▶ 資料に関する設問
(1) 本文に基づき、B5判の書類に適合するとされる封筒のサイズを答えよ。
(2) 本文のうち、「パソコン作成でもOK?「横書き」で作成する場合の注意点」から「があるため注意してください。」までを、両端の語句も含めてそのまま書き写せ。

2. 【見本付き】退職届の正しい書き方と5つの必須項目

退職届は、会社に対して労働契約解除の意思を示す重要なビジネス文書です。そのため、記載すべき項目や形式には厳格なルールが存在します。

ここでは、最もフォーマルとされる手書き(縦書き)と、近年増えているパソコン(横書き)それぞれの書き方のポイントを解説します。

基本はこれ!誠実さが伝わる「縦書き」の構成例

退職届は、B5またはA4の白地の便箋に、黒インクのペン(ボールペンや万年筆)を使用して縦書きするのが最も丁寧な形式です。

  1. 冒頭:一行目の中央に「退職届」と大きく記します。
  2. 導入:二行目の一番下に「私事、」または「私儀、」と記入します(「私事で恐縮ですが」の意)。
  3. 退職理由:理由は詳細に触れず「一身上の都合により」とするのが通例です。
  4. 退職日:上司と合意した具体的な退職年月日を記載します。
  5. 署名・捺印:提出する日付と、自身の所属・氏名を書き、その下に捺印(認印で可)をします。
  6. 宛名:会社の最高責任者(代表取締役社長など)の役職と姓名を記載します。

パソコン作成でもOK?「横書き」で作成する場合の注意点

社内規定で指定がある場合や、特に形式にこだわらない職場であれば、パソコンで作成した横書きの退職届でも問題ありません。

横書きの場合、宛名を左上に、日付と署名を右上に配置する一般的なビジネス文書の形式に従います。ただし、署名と捺印だけは、本人の意思による作成であることを証明するために、手書きで行うことが推奨されます。フォントは明朝体などの標準的なものを選び、装飾のないシンプルな構成を心がけましょう。

間違いやすい「宛名(代表者名)」と「提出日」の書き方

宛名は直属の上司ではなく、必ず「代表取締役社長」に設定します。退職届は組織との契約を終了させる法的意義を持つため、契約の主体である代表者宛にする必要があるからです。

また、提出日は「書類を作成した日」ではなく、実際に上司へ「手渡す日」を記入します。日付に齟齬があると、手続き上の不備として再提出を求められることがあるため注意してください。

項目正しい記載例注意点
退職理由一身上の都合により自己都合の場合の定型句
宛名代表取締役社長 ○○ ○○ 殿社長名はフルネームで正確に
印鑑認印(朱肉を使用するもの)シャチハタなどのスタンプ印は不可

3. 失敗しない封筒の選び方と表書き・裏書きのマナー


書類そのものが完成しても、それを収める封筒の選び方や書き方を間違えると、社会人としての常識を欠いているとみなされる恐れがあります。

書類の質にふさわしい、適切な封筒の準備と記入方法について確認しましょう。

コンビニでも買える「白地の封筒・郵便番号枠なし」が鉄則

退職届を入れる封筒は、白色の無地で、内側が二重になっている「二重封筒」が最適です。茶封筒は事務的な郵送用(領収書や請求書など)であり、退職届のような重要な届出には不向きです。

また、郵便番号を記入する赤い枠がないものを選ぶのがマナーです。サイズは、B5判の書類なら「長形4号」、A4判の書類なら「長形3号」が適合します。これらはコンビニエンスストアや文房具店で簡単に入手できます。

データセットに含まれる行:
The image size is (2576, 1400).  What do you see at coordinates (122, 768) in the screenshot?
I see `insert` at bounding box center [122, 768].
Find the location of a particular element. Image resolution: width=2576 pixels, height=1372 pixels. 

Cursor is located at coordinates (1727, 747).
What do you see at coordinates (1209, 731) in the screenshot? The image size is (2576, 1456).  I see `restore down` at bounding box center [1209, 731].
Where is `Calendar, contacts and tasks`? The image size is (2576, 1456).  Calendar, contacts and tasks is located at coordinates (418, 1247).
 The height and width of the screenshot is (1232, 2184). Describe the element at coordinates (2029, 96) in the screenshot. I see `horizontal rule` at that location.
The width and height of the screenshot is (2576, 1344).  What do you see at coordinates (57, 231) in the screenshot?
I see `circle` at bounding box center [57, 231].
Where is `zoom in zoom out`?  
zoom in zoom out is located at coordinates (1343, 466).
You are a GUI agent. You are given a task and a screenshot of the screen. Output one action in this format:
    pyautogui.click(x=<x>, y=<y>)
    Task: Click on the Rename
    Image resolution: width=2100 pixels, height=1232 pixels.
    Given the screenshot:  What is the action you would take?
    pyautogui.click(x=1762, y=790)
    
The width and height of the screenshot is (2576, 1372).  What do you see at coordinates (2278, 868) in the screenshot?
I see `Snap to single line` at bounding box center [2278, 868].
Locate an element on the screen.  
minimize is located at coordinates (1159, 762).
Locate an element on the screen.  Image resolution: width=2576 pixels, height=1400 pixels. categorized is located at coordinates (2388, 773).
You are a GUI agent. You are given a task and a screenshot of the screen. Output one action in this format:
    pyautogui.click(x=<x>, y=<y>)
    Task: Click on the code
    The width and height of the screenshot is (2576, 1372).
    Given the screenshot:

▶ 各設問への回答
(1) 長形4号

(2)
パソコン作成でもOK?「横書き」で作成する場合の注意点

社内規定で指定がある場合や、特に形式にこだわらない職場であれば、パソコンで作成した横書きの退職届でも問題ありません。

横書きの場合、宛名を左上に、日付と署名を右上に配置する一般的なビジネス文書の形式に従います。ただし、署名と捺印だけは、本人の意思による作成であることを証明するために、手書きで行うことが推奨されます。フォントは明朝体などの標準的なものを選び、装飾のないシンプルな構成を心がけましょう。

間違いやすい「宛名(代表者名)」と「提出日」の書き方

宛名は直属の上司ではなく、必ず「代表取締役社長」に設定します。退職届は組織との契約を終了させる法的意義を持つため、契約の主体である代表者宛にする必要があるからです。

また、提出日は「書類を作成した日」ではなく、実際に上司へ「手渡す日」を記入します。日付に齟齬があると、手続き上の不備として再提出を求められることがあるため注意してください。